We, of course, do it "correctly", though it could be cleaner. For example, right
now C++ code can't catch a cancel or thread exit except with the overly general
"catch(...)", because C++ isn't allowed to use pthread_cleanup_push/pop, (and
shouldn't want to since C++ syntax is more powerful), and C++ doesn't have a name
for those "foreign" exceptions. (Of course destructors work fine.) We've worked
with the compiler group to add some builtin exception subclasses to deal with
that, but we never found the time to finish hooking up all the bits.
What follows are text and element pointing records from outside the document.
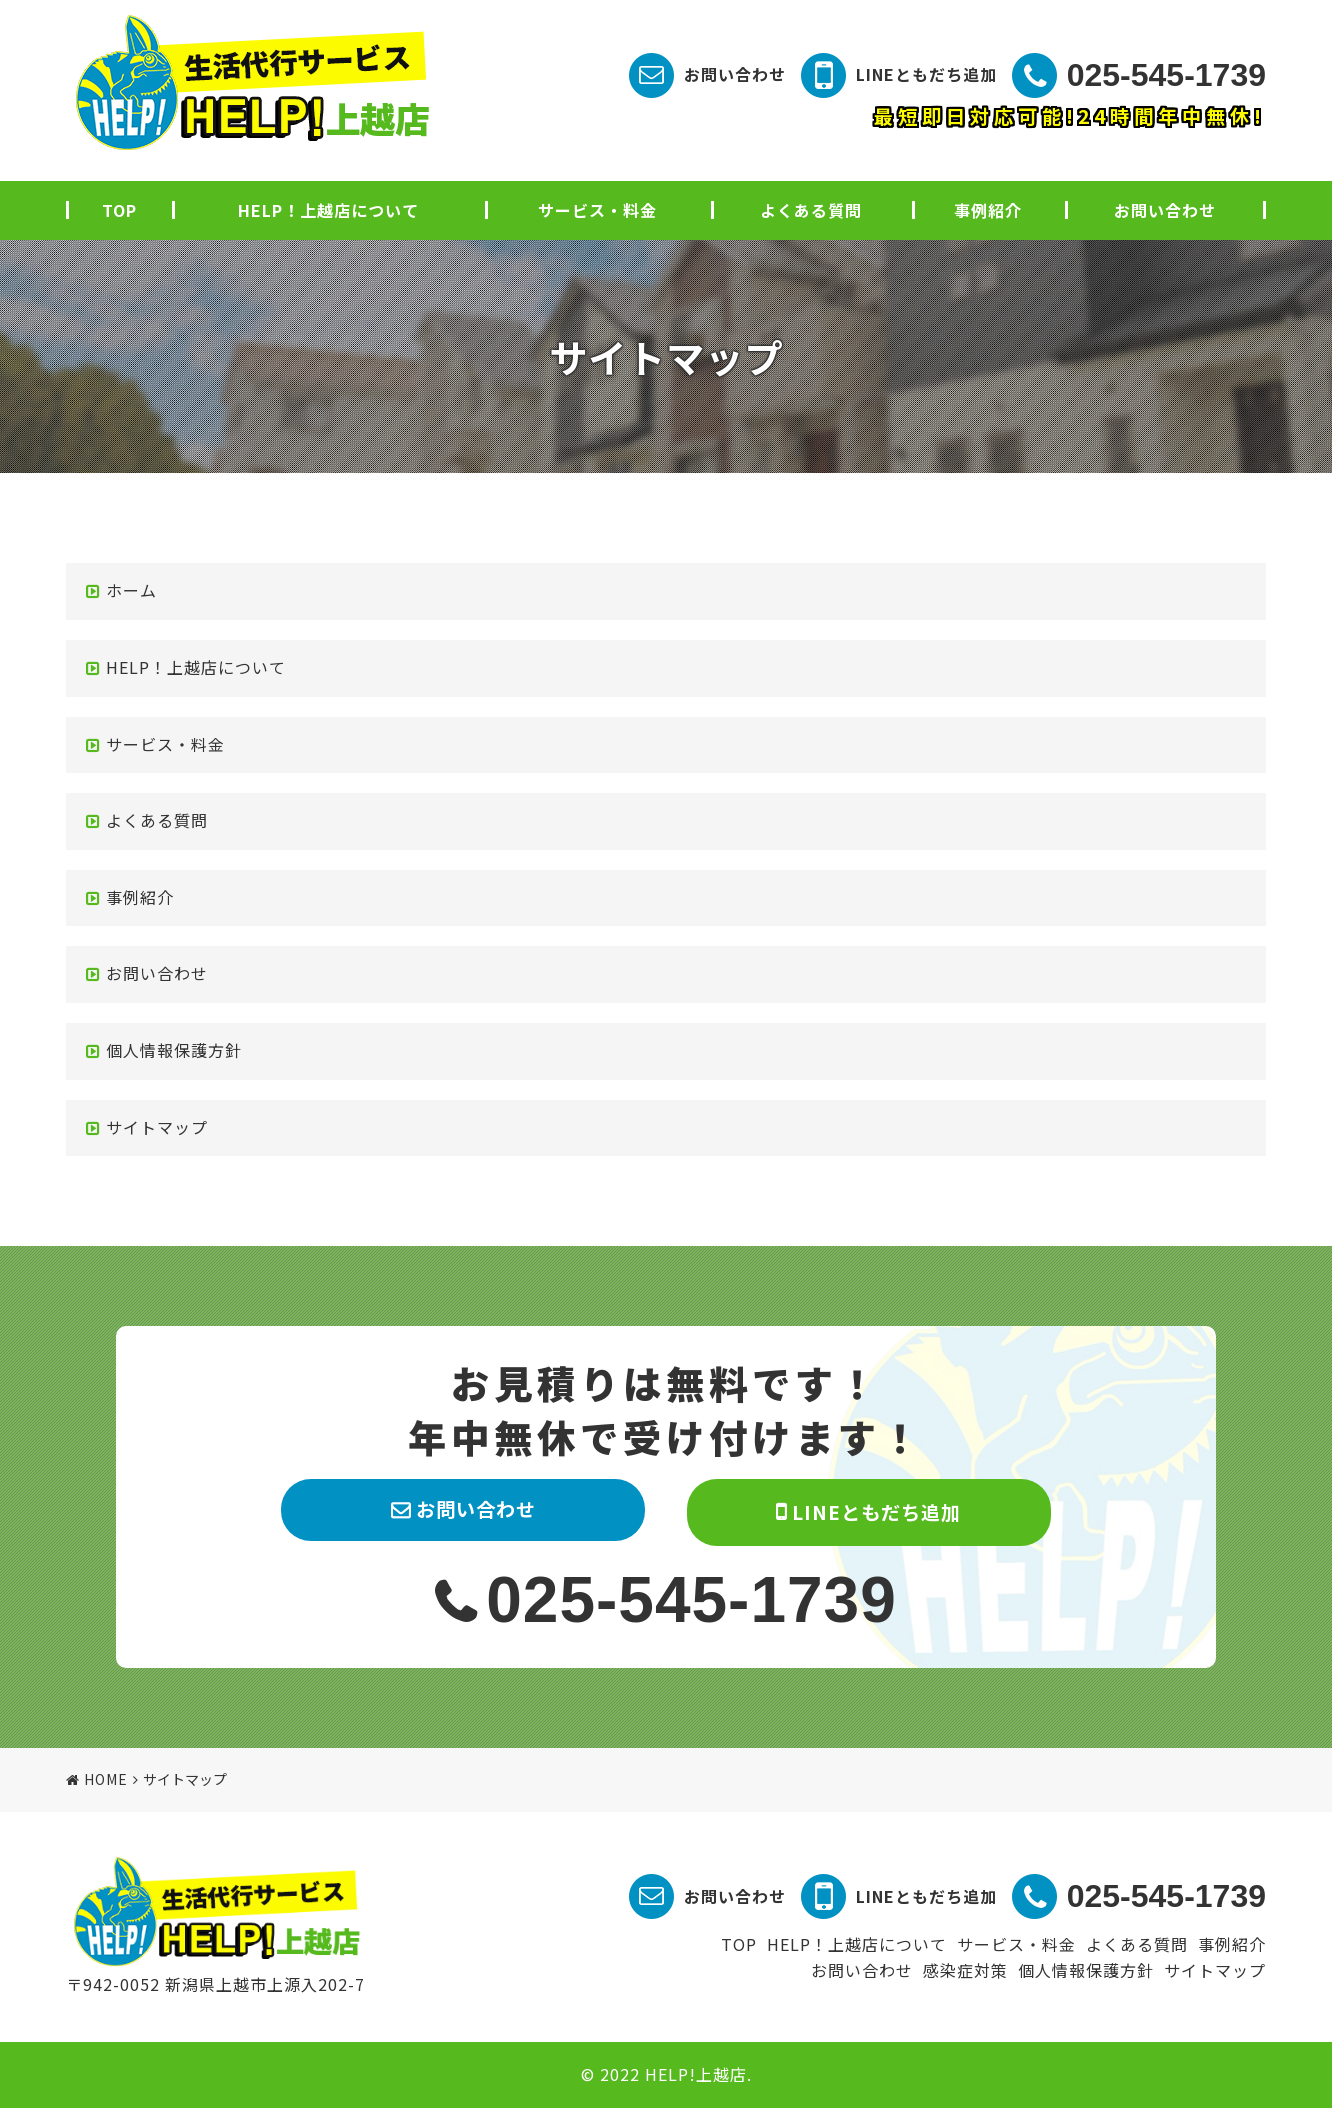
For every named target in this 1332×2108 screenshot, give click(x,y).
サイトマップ (157, 1127)
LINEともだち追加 (926, 74)
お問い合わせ (735, 74)
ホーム (131, 590)
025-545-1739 (1166, 75)
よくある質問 (811, 210)
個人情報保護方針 (174, 1050)
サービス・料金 (597, 210)
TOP (119, 210)
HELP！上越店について (328, 210)
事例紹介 (988, 210)
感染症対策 (965, 1970)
Our UNIX was architected from the beginning with a universal calling standard that
supports call-frame based exceptions. All conforming language processors must
provide unwind information (procedure descriptors) for all procedures, and a
common set of procedures (in libc and libexc) support finding and interpreting the
descriptors and in unwinding the stack. Our C compiler provides extensions to
allow handling these native/common exceptions from C language code. Our
<pthread.h> uses these extensions to implement POSIX cleanup handlers. (For other
C compilers, we use a setjmp/longjmp package built on native exceptions "under the
covers", though with some loss of integration when interleaved call frames switch
between the two models. Support for our extensions, or something sufficiently
similar, would allow me to make gcc work properly.) Both cancel delivery and
pthread_exit are implemented as native exceptions. The native unwind mechanism
will unwind all call frames (of whatever origin) and call each frame's handler (if
any) in the proper order. (Another minor glitch is that our exception system has a
single "last chance" handler, on which both we and C++ rely. We set it once at
initialization, but C++ sets it at each "throw" statement, which will break
cancellation or thread exit of the initial thread since we can't put a frame
handler at or below main(). This is also fixed by our not-quite-done integration
effort with C++.)
This is all covered by the IA64 ABI. Of course it specifies API names, and data
structure sizes and contents. It's also somewhat more biased than our
implementation towards C++, since it was a generalization and cleanup of the C++
ABI section on exceptions rather than something designed independently. (The ABI,
and any C++ implementation, had to do this anyway. Making it general was only a
little more work than making it exclusive to C++, and of fairly obvious value.)